When U.S. Rep. Michael Grimm was arrested on federal criminal charges Monday, it was not questionable campaign finances that did him in, nor his televised threats against an NY1 reporter, but alleged tax evasion at Healthalicious, a small Upper East Side restaurant the congressman operated for a time before taking office.

With such an inauspicious eatery at the center of a tawdry national news story, I couldn’t help but wonder: how’s the food?

I’m a little ashamed to admit that initially, I was hoping the answer was “very bad.” After a long history of prickish behavior from Grimm, the schadenfreude of his downfall has been spectacular, and a plateful of steaming, unpalatable dreck at the restaurant where he’s accused of hiding more than a million dollars from the government would have been the sesame dressing on the proverbial kale salad — or whatever it is they serve at places with names like “Healthalicious.”

The restaurant is small, with five tables, counter service, and sanitary, utilitarian decor. When I arrived at 1594 Second Avenue at around 7PM, “Sweet Home Alabama” was on the stereo, and two other customers’ sat waiting for their food.

Scanning the menu, with an eye towards proving the culinary douchiness of an establishment Grimm isn’t even involved with anymore, I found “Gym Plates,” a section featuring items with names like “Hard Core,” “The Muscle Maker,” and “The Body Toner.” I settled on “Get Ripped” — seared tilapia over cauliflower purée with a side of broccoli and lemon-caper dressing — and organic ginger-peach tea to drink.

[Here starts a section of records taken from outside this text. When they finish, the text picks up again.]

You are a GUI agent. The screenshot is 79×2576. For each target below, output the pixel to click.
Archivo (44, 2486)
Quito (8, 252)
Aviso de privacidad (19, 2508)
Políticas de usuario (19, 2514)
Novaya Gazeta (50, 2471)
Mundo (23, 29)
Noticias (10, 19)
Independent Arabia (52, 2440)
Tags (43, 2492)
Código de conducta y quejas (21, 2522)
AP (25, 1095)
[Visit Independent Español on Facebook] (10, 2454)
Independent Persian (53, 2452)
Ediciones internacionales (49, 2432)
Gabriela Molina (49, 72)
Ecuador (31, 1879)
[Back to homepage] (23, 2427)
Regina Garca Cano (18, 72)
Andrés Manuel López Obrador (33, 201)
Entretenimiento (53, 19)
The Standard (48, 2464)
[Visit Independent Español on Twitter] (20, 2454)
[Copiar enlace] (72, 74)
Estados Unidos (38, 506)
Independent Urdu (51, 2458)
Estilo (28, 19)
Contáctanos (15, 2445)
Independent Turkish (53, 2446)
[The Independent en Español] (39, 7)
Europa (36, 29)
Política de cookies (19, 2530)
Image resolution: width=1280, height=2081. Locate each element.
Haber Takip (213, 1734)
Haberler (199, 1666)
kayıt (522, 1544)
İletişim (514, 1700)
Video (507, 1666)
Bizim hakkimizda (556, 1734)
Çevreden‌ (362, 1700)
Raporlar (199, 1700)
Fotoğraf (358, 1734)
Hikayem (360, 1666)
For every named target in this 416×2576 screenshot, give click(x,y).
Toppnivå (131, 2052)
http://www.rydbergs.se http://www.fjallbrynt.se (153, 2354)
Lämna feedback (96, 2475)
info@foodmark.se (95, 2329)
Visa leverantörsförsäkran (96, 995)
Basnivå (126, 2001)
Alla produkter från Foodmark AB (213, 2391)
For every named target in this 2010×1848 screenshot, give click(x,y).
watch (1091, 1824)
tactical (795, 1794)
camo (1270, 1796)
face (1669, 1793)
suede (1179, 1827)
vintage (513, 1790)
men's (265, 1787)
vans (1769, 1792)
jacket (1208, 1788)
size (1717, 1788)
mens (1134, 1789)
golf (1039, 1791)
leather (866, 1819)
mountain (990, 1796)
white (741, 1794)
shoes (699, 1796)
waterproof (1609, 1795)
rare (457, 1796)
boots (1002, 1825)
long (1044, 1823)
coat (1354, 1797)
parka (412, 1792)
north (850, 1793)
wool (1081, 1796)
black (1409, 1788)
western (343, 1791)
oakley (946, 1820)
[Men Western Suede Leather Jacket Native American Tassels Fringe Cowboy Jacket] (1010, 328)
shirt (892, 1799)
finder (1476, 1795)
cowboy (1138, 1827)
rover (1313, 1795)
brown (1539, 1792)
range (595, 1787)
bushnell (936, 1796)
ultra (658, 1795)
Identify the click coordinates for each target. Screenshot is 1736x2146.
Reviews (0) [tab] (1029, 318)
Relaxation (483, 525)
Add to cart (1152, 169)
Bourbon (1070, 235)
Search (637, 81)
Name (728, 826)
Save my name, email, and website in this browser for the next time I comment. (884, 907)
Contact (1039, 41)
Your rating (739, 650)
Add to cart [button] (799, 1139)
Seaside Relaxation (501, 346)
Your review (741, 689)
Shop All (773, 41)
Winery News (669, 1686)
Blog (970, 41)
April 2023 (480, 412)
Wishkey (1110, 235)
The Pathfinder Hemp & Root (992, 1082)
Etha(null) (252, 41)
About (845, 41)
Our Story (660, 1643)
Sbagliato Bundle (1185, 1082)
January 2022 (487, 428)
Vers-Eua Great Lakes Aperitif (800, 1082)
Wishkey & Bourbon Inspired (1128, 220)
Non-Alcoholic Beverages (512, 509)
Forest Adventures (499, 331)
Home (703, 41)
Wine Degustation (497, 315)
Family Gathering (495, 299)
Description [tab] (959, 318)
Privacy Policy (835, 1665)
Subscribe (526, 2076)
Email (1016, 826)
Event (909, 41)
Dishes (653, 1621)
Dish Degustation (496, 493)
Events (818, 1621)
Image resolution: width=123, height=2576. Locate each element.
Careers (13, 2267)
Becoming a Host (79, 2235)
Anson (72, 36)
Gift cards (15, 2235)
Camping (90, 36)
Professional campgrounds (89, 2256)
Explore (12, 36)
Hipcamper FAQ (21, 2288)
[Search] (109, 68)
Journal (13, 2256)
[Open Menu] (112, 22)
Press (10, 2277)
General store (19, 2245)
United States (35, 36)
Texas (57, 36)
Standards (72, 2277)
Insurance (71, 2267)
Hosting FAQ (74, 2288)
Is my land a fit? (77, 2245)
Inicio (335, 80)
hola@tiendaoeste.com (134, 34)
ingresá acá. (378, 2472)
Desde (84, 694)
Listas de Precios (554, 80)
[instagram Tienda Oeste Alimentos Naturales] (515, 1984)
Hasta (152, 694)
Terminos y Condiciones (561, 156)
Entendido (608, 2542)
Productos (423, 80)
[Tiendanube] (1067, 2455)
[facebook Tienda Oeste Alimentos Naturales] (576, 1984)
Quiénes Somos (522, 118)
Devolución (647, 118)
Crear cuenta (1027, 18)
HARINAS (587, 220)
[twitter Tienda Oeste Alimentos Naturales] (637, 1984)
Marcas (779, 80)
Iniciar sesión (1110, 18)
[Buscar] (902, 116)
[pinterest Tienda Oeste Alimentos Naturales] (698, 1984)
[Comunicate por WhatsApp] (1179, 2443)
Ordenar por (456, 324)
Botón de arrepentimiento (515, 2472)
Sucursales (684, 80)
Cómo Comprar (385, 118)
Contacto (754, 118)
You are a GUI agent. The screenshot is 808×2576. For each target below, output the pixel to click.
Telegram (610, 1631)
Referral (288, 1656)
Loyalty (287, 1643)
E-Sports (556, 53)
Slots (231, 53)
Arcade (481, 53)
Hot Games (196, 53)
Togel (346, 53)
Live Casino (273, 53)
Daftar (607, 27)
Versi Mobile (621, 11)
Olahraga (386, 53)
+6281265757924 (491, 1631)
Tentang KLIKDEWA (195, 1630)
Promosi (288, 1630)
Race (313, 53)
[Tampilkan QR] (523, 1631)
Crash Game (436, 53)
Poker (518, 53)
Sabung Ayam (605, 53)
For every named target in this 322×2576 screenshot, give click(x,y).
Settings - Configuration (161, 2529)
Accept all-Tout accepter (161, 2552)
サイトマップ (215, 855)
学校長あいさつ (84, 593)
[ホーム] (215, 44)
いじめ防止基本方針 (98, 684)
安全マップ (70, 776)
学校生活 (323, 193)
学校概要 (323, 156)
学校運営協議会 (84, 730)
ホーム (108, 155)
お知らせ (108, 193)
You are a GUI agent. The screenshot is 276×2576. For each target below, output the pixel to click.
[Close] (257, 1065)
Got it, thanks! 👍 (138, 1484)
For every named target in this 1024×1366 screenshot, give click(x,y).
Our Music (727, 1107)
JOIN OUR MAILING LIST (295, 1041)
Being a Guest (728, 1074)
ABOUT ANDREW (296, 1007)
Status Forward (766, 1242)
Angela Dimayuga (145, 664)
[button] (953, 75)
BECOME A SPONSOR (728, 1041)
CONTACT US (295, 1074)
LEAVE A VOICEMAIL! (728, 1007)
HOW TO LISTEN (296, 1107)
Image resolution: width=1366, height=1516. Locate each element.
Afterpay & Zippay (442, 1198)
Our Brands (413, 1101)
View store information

The food arrived looking aggressively bland — a gray iceberg of fish in a foreboding sea of creamy whiteness, with a few unseasoned vegetables thrown in for some color. The tea, at least, was refreshing, so that anything unsavory could be easily washed down and forgotten.

My first bite of tilapia was a minor revelation. “Seared” was probably overselling it, but the skin was crispy and flavor, and the meat inside wasn’t at all dried-out like I was expecting. The cauliflower purée was richer than anything made of vegetables has any right to be — I’m not convinced it wasn’t loaded with butter — and the steamed broccoli, was, well, steamed broccoli. Nothing to get excited over, but to its credit, it wasn’t overcooked.

The employee I spoke to, who was friendly and helpful before and after I told him I was a reporter, said he had never heard of Grimm before reporters came knocking down the door this week. Now, he said, a company called NTE Management owns the place. There’s scant mention of NTE online, though a company of that name was incorporated in New York City last year.

Would I recommend Healthalicious to a friend? Probably not, but not because of any grand moral failure. It’s just too expensive. My food came to $9.79 — a fair price had it been delivered to me on a plate with actual silverware, but too much to pay for plastic-fork counter service at a place with a concrete floor and classic rock on the radio.